Antes de decir que sí: expectativas, límites y responsabilidad en el negocio creativo
Por Eli Samuel Santa | Elysanta Photography

Me encuentro mucho con la queja de colegas profesionales que, aun siendo exitosos y trabajando regularmente, se encuentran una y otra vez en situaciones donde las expectativas de sus clientes los toman por sorpresa y sus exigencias terminan pareciéndoles irracionales.
Pero muchas veces hay otro problema detrás:
Asumimos que el cliente entiende nuestro trabajo porque nosotros lo entendemos.
Asumimos que sabe cuánto tiempo toma.
Que entiende cómo cobramos.
Que sabe cuánto vale nuestro trabajo.
Que comprende lo que implica pedir un cambio.
Que sabe cómo ese cambio puede afectar el precio o la fecha de entrega.

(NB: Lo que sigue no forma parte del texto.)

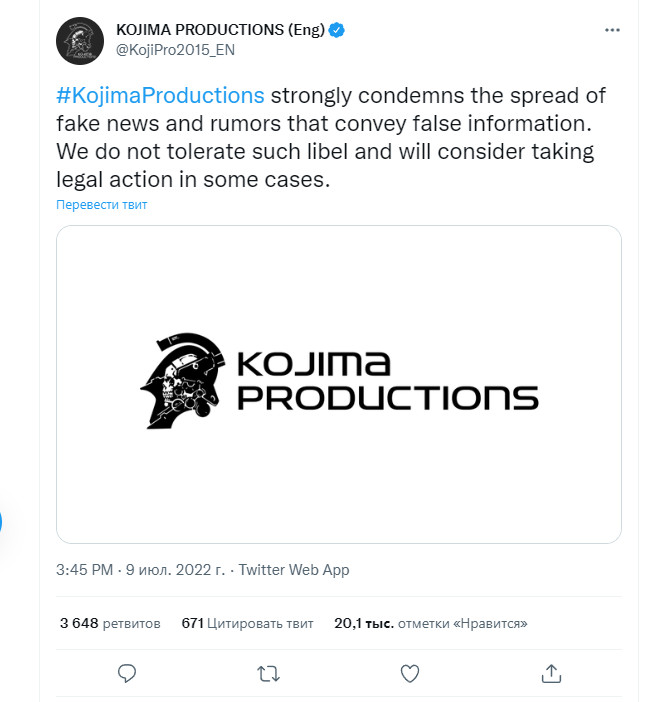Click the "Перевести твит" translate link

Que entiende cuánto tiempo necesitamos para producir, editar, revisar y entregar.
Y la realidad es que no tiene por qué saberlo.
Ahí comienza nuestra responsabilidad como profesionales.
Esto sucede cuando no establecemos parámetros claros para nuestro trabajo. Muchas veces, el problema no son los clientes ni sus expectativas, sino que nosotros no dejamos claro desde el principio cuánto tiempo tomará el proyecto, para cuándo lo necesitan y cuánto debemos cotizar y cobrar según ese tiempo de entrega.
El miedo a perder el proyecto
Y creo que hay otra razón por la que esto sucede con frecuencia entre creativos: tenemos miedo de perder la oportunidad de trabajar.
Nos encanta lo que hacemos. Queremos que nos contraten. Queremos que el proyecto se dé.
Y cuando alguien finalmente nos dice: “Quiero trabajar contigo”, ese temor a que la oportunidad desaparezca puede producir una ansiedad por agradar.
Entonces empezamos a decir que sí demasiado rápido.
Sí a la fecha.
Sí al horario.
Sí a los cambios.
Sí a la entrega urgente.
Sí a cosas que todavía ni siquiera hemos calculado correctamente.
Todo por miedo a que, si ponemos demasiadas condiciones, hacemos demasiadas preguntas o hablamos de dinero demasiado pronto, el cliente se vaya.
Pero ahí es precisamente donde necesitamos hacer lo contrario.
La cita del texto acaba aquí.